The baobhan sith is a female fairy in the folklore of the Scottish Highlands, though they also share certain characteristics in common with the succubus. They appear as beautiful women who seduce their victims before attacking them and killing them.

Folklore 
According to the Scottish folklorist Donald Alexander Mackenzie, the baobhan sith usually appears as a beautiful young woman wearing a long green dress that conceals the deer hooves she has instead of feet. She may also take the form of a hooded crow or raven.

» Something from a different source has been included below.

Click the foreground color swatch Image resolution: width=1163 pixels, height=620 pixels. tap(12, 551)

There are numerous stories about the baobhan sith with a general theme of hunters being attacked in the wilderness at night. In one tale recorded by Mackenzie, there were four men who went hunting and took shelter for the night in a lonely shieling or hut. One of the men supplied vocal music while the others began dancing. The men expressed a desire for partners to dance with, and soon after that four women entered the hut. Three of them danced while the fourth sat beside the vocalist. He then noticed drops of blood falling from his companions and fled from the hut, taking refuge among the horses. His partner chased him but was unable to catch him, and when daylight came she disappeared. The man went back inside and found all three of his friends dead and drained of blood. The folklorist Katharine Briggs suggested that the baobhan sith was unable to catch the fourth man among the horses because of the iron with which the horses were shod, iron being a traditional fairy vulnerability.

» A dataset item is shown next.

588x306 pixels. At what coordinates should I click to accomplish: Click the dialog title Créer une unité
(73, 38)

In a similar tale one of the men noticed that the women had deer hooves instead of feet and fled from them. He returned the next morning to find that the other hunters had their "throats cut and chests laid open".

In a third story the hunters took refuge in a cave. Each of the men said he wished his own sweetheart were there that night, but one of them, named Macphee, who was accompanied by his black dog, said he preferred his wife to remain at home. At that moment a group of young women entered the cave, and the men who had wished for their sweethearts were killed. Macphee was protected by his dog who drove the women from the cave.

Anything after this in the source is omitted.